===== The input

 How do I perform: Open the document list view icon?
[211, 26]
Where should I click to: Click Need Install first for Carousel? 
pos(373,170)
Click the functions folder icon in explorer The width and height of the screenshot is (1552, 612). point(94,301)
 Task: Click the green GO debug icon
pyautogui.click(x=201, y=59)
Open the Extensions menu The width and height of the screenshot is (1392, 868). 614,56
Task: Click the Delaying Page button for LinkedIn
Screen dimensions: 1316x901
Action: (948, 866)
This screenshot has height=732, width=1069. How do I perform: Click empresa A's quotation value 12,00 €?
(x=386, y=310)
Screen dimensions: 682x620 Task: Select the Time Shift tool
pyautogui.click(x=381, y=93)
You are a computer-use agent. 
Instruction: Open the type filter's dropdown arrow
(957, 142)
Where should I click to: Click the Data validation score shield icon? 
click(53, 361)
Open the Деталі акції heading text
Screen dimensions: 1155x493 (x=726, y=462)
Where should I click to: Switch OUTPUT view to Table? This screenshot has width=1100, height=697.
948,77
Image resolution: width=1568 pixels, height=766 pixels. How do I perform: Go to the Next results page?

==========

Exercise description -> Reproduce each item above word for word, line by line, leaving out nothing.

Reply ->
 How do I perform: Open the document list view icon?
[211, 26]
Where should I click to: Click Need Install first for Carousel? 
pos(373,170)
Click the functions folder icon in explorer The width and height of the screenshot is (1552, 612). point(94,301)
 Task: Click the green GO debug icon
pyautogui.click(x=201, y=59)
Open the Extensions menu The width and height of the screenshot is (1392, 868). 614,56
Task: Click the Delaying Page button for LinkedIn
Screen dimensions: 1316x901
Action: (948, 866)
This screenshot has height=732, width=1069. How do I perform: Click empresa A's quotation value 12,00 €?
(x=386, y=310)
Screen dimensions: 682x620 Task: Select the Time Shift tool
pyautogui.click(x=381, y=93)
You are a computer-use agent. 
Instruction: Open the type filter's dropdown arrow
(957, 142)
Where should I click to: Click the Data validation score shield icon? 
click(53, 361)
Open the Деталі акції heading text
Screen dimensions: 1155x493 (x=726, y=462)
Where should I click to: Switch OUTPUT view to Table? This screenshot has width=1100, height=697.
948,77
Image resolution: width=1568 pixels, height=766 pixels. How do I perform: Go to the Next results page?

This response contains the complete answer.